I hear its tough to make this one.... The juice likes to spoil quickly.......

Or so I've read


----------



## Julie (Jul 12, 2010)

yes, watermelon juice will spoil quickly but once you have fermentation going you are fine. The flavor will not come into play until the wine is about a year old so do not get discouraged by the smell or the taste. It has a strong rind smell and taste at first but that all calms down. If you have the ability to cold stablize, that would help it out. You can also blend this with other wines, I blend mine with strawberry and call it strawmelon, it is very tasty.


----------



## Waldo (Jul 13, 2010)

Had a bottle of Watermelon this past weekend that a friend in Florida had sent me back the 1st of the year.
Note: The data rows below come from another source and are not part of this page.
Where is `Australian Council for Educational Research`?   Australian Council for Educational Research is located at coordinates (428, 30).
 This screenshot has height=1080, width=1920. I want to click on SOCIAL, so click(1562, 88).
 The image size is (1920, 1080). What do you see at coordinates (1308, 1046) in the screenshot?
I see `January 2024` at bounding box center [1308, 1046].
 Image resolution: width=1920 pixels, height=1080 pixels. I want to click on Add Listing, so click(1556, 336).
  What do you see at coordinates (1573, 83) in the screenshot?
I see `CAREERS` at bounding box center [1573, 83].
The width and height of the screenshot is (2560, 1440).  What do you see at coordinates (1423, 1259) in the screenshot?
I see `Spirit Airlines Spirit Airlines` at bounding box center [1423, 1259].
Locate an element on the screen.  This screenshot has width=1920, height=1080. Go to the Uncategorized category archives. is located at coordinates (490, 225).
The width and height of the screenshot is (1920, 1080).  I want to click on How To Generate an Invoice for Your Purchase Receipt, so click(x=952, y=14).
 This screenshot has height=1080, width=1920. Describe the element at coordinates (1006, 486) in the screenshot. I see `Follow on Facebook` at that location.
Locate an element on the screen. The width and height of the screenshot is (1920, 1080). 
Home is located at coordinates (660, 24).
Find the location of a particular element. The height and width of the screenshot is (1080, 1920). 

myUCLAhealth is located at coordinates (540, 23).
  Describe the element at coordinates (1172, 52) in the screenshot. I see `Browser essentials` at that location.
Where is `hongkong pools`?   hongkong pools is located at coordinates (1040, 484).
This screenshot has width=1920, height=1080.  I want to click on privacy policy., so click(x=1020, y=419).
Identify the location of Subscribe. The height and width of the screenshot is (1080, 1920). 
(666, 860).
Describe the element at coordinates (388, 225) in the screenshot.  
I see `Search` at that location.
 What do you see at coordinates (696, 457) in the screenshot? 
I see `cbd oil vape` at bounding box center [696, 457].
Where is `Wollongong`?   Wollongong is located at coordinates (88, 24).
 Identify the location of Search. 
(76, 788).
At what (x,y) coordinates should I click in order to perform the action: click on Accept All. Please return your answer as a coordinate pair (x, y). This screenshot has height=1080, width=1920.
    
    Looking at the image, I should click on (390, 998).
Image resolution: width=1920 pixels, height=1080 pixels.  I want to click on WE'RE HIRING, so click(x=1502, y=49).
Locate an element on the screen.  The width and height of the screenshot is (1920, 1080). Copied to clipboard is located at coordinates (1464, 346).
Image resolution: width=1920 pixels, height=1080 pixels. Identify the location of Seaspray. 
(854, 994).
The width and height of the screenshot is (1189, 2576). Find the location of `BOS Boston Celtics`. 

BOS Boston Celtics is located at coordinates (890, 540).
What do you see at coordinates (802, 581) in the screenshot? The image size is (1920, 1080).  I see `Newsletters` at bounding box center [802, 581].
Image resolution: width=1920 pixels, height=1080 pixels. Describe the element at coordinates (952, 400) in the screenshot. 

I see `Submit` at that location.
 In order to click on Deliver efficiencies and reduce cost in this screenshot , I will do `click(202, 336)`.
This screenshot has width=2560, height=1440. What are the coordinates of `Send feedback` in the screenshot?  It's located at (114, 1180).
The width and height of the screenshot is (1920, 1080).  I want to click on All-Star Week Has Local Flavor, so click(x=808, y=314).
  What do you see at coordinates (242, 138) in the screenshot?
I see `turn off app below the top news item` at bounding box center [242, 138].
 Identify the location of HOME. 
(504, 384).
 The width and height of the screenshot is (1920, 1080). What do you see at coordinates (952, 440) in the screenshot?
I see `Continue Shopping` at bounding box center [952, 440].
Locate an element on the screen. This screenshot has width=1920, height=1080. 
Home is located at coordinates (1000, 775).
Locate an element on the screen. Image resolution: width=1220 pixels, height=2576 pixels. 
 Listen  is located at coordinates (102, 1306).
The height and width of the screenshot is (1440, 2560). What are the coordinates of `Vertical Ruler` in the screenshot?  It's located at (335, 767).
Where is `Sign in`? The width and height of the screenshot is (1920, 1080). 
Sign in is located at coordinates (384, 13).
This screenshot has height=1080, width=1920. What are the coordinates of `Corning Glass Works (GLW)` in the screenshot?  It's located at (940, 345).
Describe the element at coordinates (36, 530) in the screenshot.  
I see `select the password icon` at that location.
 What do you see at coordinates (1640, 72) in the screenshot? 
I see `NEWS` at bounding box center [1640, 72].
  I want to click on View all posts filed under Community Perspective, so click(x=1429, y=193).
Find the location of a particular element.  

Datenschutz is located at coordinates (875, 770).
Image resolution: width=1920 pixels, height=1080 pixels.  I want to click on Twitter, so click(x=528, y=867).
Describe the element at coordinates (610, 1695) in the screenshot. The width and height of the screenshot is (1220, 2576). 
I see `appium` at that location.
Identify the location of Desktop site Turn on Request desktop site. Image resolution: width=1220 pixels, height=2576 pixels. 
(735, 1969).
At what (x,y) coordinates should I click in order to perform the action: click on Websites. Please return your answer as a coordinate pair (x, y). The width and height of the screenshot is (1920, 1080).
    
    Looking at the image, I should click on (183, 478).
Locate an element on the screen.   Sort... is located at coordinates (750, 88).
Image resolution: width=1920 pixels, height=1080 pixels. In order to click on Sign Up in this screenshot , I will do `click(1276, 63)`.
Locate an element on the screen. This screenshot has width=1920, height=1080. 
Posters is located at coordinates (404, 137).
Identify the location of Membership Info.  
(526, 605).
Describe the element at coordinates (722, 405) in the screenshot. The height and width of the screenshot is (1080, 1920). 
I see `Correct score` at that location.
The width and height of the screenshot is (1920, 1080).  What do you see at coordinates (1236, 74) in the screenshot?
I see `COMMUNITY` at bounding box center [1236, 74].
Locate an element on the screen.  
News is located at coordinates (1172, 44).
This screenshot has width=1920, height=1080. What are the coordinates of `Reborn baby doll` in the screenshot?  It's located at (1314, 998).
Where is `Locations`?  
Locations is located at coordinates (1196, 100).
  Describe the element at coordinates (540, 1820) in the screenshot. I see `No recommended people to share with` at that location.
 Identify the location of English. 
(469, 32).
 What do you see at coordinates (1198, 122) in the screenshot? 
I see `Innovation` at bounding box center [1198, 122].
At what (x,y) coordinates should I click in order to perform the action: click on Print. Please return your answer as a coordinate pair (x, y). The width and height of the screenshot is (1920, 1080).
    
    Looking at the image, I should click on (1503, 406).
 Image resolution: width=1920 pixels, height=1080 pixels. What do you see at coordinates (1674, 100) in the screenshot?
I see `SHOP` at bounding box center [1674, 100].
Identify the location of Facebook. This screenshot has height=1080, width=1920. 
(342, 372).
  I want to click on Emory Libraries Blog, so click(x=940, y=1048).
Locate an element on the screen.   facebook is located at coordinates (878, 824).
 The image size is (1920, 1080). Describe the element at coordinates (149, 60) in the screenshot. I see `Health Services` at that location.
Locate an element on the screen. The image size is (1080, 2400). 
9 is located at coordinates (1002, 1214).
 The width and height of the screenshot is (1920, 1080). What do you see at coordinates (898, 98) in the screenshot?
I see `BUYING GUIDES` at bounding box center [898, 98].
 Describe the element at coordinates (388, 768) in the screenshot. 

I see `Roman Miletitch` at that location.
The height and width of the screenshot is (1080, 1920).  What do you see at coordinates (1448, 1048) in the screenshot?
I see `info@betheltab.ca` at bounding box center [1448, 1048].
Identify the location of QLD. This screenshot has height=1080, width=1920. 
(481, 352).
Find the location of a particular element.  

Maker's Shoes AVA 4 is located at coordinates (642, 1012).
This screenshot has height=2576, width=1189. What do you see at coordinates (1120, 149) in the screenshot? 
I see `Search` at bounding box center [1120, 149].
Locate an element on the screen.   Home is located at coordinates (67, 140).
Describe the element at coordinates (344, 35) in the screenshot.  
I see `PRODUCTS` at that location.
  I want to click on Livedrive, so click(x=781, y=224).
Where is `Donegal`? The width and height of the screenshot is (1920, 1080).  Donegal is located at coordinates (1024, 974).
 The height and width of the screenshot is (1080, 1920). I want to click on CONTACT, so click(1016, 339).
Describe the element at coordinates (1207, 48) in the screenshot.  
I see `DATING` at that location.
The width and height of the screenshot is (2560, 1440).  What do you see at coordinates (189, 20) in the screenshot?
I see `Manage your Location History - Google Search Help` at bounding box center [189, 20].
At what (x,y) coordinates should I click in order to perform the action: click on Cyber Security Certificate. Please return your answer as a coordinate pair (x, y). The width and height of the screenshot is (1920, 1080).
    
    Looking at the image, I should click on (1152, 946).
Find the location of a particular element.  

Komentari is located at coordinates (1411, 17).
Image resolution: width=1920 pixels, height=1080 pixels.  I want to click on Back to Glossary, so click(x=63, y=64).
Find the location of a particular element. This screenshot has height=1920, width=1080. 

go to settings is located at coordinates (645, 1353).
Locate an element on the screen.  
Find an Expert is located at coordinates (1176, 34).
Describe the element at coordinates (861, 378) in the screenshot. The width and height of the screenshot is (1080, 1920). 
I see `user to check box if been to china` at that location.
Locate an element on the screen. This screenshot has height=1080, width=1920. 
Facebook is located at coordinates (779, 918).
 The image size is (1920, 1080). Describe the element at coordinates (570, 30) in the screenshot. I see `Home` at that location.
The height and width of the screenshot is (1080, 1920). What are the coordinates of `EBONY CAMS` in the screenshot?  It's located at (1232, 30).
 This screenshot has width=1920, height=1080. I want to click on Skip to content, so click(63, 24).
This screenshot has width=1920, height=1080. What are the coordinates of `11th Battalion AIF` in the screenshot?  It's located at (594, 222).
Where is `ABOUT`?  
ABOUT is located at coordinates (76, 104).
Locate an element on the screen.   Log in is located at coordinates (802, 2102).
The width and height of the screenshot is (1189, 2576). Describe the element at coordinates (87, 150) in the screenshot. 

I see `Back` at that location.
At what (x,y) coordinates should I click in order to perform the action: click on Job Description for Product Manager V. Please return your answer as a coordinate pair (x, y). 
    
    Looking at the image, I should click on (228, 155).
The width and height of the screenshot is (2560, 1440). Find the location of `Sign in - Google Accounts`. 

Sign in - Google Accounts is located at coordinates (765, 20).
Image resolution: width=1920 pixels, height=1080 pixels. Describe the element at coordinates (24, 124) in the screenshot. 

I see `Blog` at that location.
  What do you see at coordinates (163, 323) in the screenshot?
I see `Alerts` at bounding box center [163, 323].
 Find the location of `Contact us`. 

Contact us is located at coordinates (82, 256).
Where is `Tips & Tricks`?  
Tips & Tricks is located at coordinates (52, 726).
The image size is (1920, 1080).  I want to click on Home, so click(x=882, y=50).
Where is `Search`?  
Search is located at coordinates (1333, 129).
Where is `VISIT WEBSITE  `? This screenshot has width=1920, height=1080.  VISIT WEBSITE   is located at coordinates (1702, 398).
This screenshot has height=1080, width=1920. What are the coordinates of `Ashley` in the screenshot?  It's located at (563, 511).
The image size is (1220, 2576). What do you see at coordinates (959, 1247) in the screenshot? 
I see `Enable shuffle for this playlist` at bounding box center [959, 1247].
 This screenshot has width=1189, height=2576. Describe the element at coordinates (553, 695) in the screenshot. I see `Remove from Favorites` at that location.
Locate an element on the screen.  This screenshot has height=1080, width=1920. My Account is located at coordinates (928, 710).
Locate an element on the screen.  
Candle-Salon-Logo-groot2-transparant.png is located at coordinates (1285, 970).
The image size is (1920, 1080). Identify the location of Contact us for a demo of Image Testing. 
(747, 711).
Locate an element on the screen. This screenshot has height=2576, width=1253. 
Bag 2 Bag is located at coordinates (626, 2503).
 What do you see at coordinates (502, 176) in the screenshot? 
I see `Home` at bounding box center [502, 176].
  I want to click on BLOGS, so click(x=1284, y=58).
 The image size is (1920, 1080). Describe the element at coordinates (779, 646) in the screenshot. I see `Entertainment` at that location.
It had a nice watermelon nose and initial taste but the finish was very disappointing in that it was much too sweet and almost syrupy tasting.


----------



## bull44 (Jul 15, 2010)

thanks for the info. rine taste and smell is what we had before we top up with fresh juice.Very dry,with high alc. content little over 14%. even though we used only 4 1/2 lbof sugar.wonder how much fresh juice per gallon of wine,I will need to sweeten justalittle


----------



## Julie (Jul 15, 2010)

You need to take a hydrometer reading and work from there. In the future when you start, take an sg reading before adding sugar. This will give you more of an idea of how much sugar to add. Watermelon should only have an abv of 10% Anything higher than that takes away from the flavor.


----------



## bull44 (Jul 15, 2010)

thanks Julie
the receipe I was using said to use between 5 and 7 1/2 lbs of sugar. I took the hydrometer reading after adding 4 1/2 lbs. of sugar and had a reading of abv 14%. Since then we've added more fresh juice and frementation has started again. Im hoping the abv will come down. Still wondering how much juice to sweeten or what to sweeten with? Thanx for any help


----------



## gaudet (Jul 15, 2010)

You should stabilize it before adding any more sugar (backsweetening) or you will have rocket fuel. Use Potassium Sorbate (k-sorb, add 1/2 tsp per gallon) and Potassium Meta Bisulfate/campden tablets to stabilize( 1/8 tsp for 3 gallons 1/4 tsp for 5-6 gallons or 1 tablet per gallon)


----------



## Julie (Jul 15, 2010)

I used 100% Juicey Juice, they have a watermelon. Warmed it up added more sugar and backsweetened or you can take some of the wine out of the carboy and warm that up. I backsweetened to 1.010.


----------



## intoxicating (Jul 26, 2010)

You would need to do some of the math, but when it goes dry this time, and after you add sulfite and sorbate you could use reconstituted Juicey Juice to back sweeten, and dilute the hot wine. This will drop the alcohol level. Some one can direct you to the equation to figure out how much juice to add to drop the ABV to more reasonable.


----------



## bull44 (Jul 26, 2010)

Thanks for info. Being new to this , just getting started, after the wine cleared the first time I thought I was sweeting it with fresh watermellon juice. I didn't know I needed to stabilize first with the sulfite and sorbate. I was surprised when it formented for the second time. When it clears again, which it almost is, I think I will try the juciy juicy as a back sweetiner. Thanks again, I'll let you know how it turns out...


----------



## peaches9324 (Oct 7, 2010)

hey bull my 1st watrmellon wine is fermenting. How did yours turn out? If you have or would make this again what steps would you do differently?
thanks 
bonnie


----------